Geometric Response Cosmology (GRC): Induced Gravity and Emergent Time from the Energy Substrate as a Phenomenological Framework for the Dark Sector

We propose Geometric Response Cosmology (GRC), a phenomenological effective framework where time emerges as a kinematic residue of a real 3D substrate and gravity is described as an elastic response of the energy substrate through effective couplings with baryonic matter density. This coupling generates MOND-like dynamics at low accelerations, with the critical scale a₀ ≈ c H₀ / (2π) emerging from linear expansion Rₕ = ct as a natural scale identification. We find consistency with the Radial Acceleration Relation (RAR) through the critical screening density ρcrit = 10⁻²² kg m⁻³ (fitted to the SPARC catalog). The "Vacuum Catastrophe" is phenomenologically mitigated through a dynamic cancellation condition, which determines the non-minimal coupling ξ₀ ≃ -2. 4 × 10⁻³. Finally, GRC kinematics suggests an extended structural collapse time at high redshifts (z ≈ 10), whose quantitative factor requires calculation of the emergent temporal integral τ (z). The model identifies as its most direct observational signature the absence of primordial B-modes (r ≈ 0). We additionally identify qualitative research directions consistent with the substrate, such as a gravitational excess in cluster lensing with a theoretical amplification bound ~ O (2) emerging as a consequence of the screening function previously fixed by galactic data.

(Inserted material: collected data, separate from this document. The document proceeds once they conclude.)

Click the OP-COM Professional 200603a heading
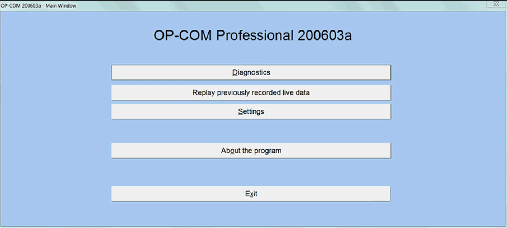The width and height of the screenshot is (507, 228). (252, 35)
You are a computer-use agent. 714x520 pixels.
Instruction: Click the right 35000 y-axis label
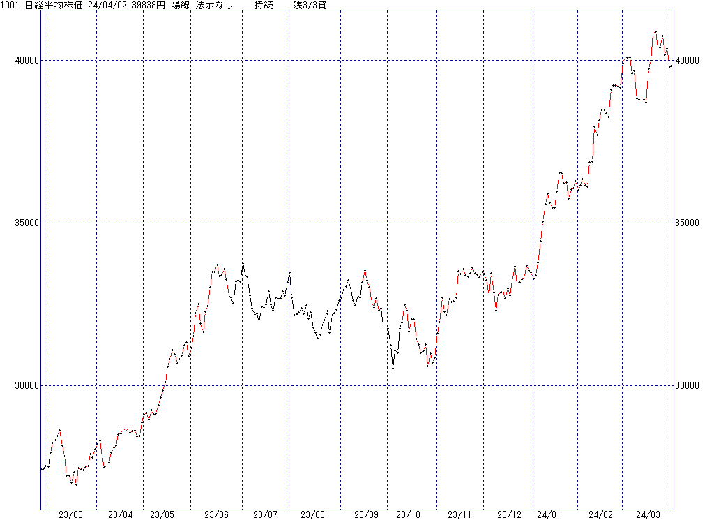(688, 223)
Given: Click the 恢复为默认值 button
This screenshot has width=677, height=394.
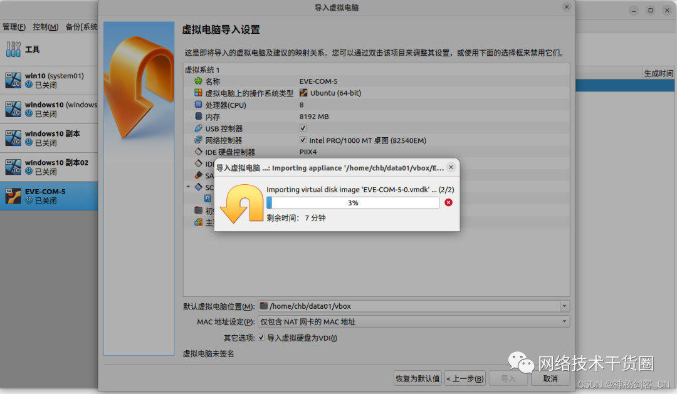Looking at the screenshot, I should click(x=417, y=378).
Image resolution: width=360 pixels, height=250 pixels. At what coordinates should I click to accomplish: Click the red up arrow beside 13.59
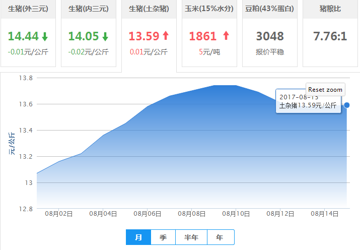pos(166,36)
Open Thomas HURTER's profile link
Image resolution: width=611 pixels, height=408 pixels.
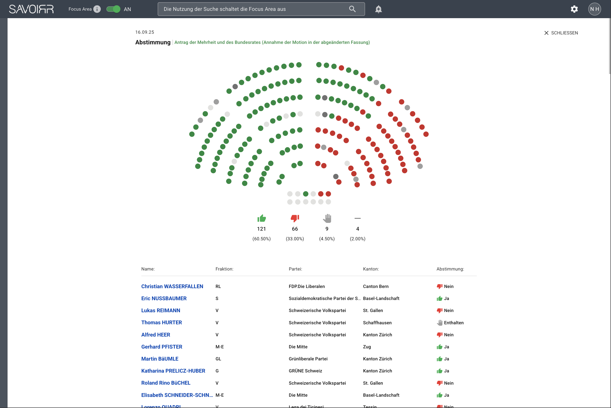tap(161, 322)
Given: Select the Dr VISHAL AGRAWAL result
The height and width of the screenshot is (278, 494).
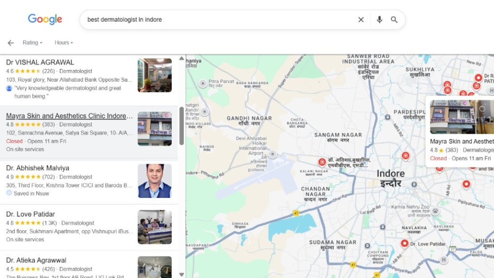Looking at the screenshot, I should (x=40, y=63).
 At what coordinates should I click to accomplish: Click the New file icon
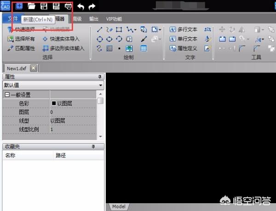(x=19, y=6)
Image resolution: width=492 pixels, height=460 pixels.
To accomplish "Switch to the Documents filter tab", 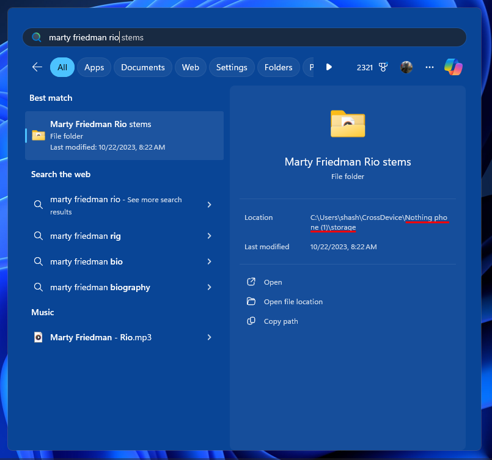I will point(142,67).
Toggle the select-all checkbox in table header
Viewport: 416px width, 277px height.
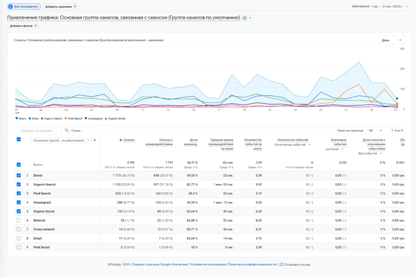pos(19,139)
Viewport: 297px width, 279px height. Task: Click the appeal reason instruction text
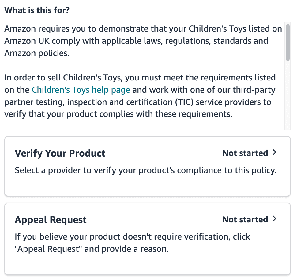pyautogui.click(x=133, y=243)
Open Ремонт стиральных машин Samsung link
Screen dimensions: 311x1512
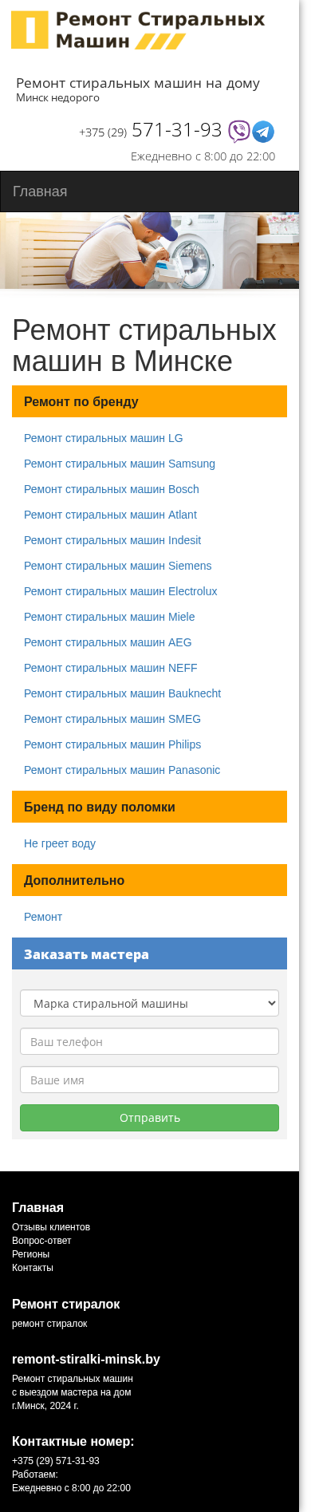tap(120, 464)
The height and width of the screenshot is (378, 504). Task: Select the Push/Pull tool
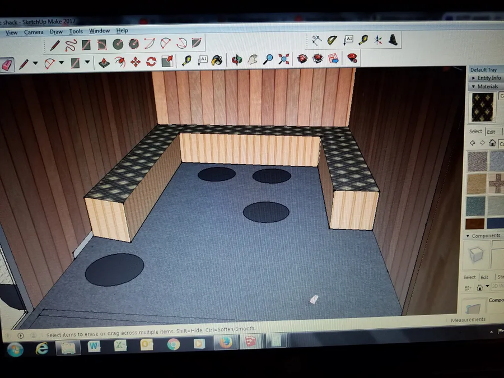(104, 62)
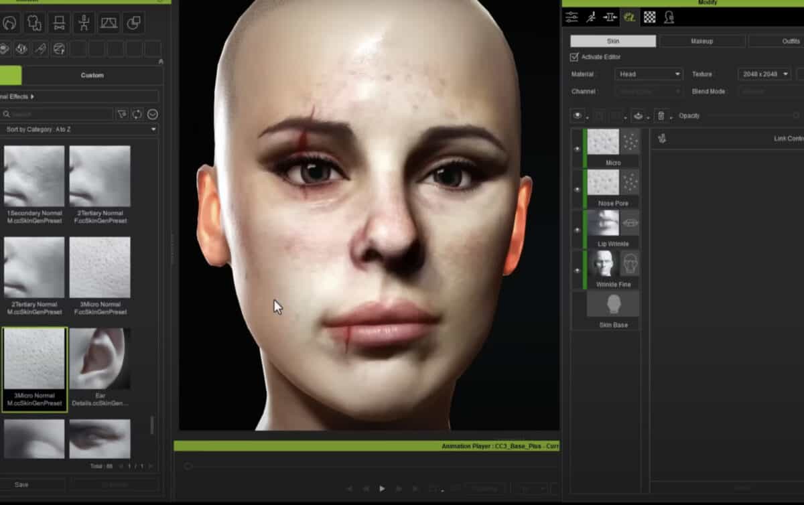Open the sliders icon tab in Modify
Viewport: 804px width, 505px height.
[x=572, y=17]
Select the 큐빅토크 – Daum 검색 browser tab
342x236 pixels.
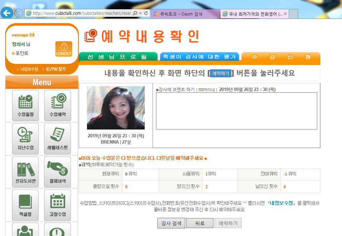pos(185,14)
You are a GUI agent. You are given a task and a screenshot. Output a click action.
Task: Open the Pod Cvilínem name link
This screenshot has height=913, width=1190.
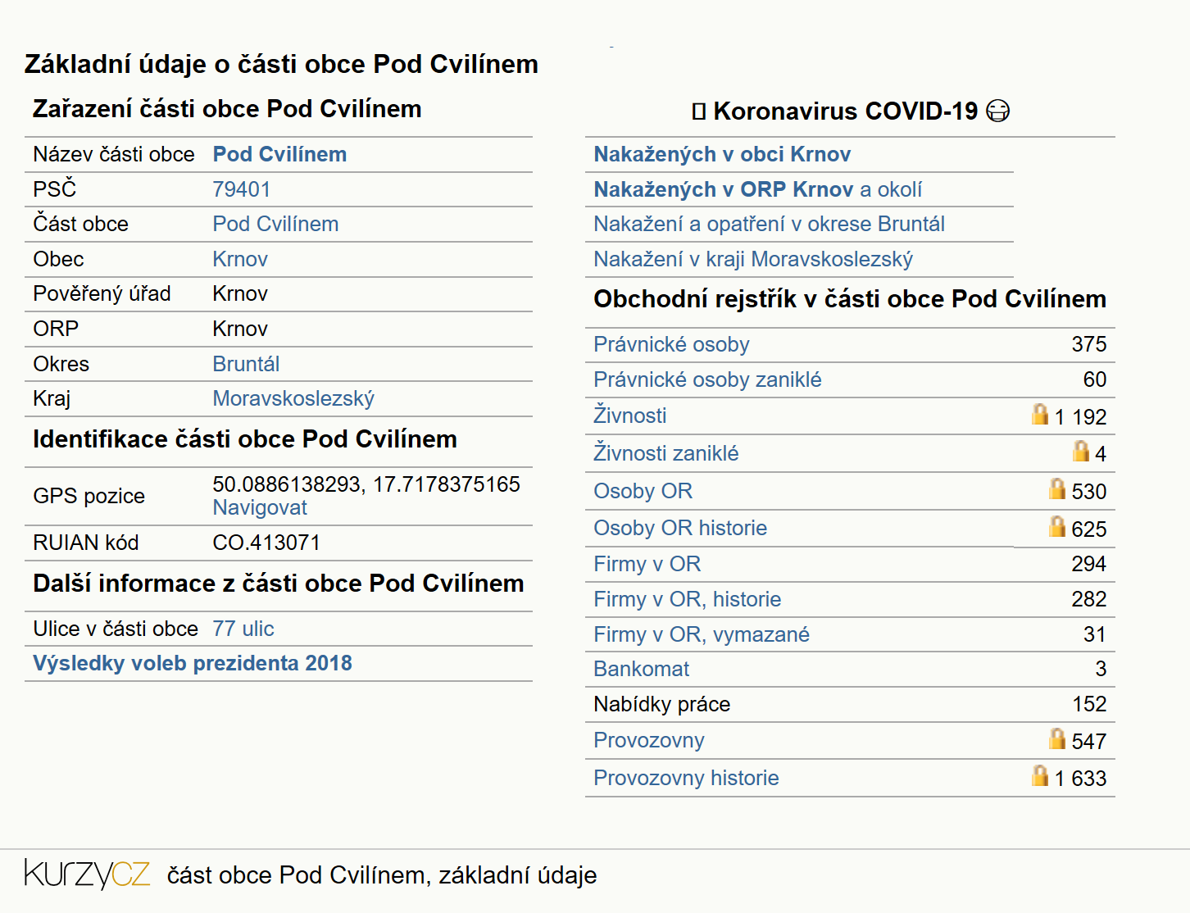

The framework is constructed to be minimal in free parameters, with effective quantities primarily anchored to galactic phenomenology. The determination of exact magnitudes for lensing and BAO constitutes open computational challenges, necessary for future contrasts with CMB-S4, Euclid, and LiteBIRD missions. This work does not aim to provide a complete replacement for the standard cosmological model, but to establish a minimal phenomenological framework that captures observed scaling relations and provides testable constraints for future observations.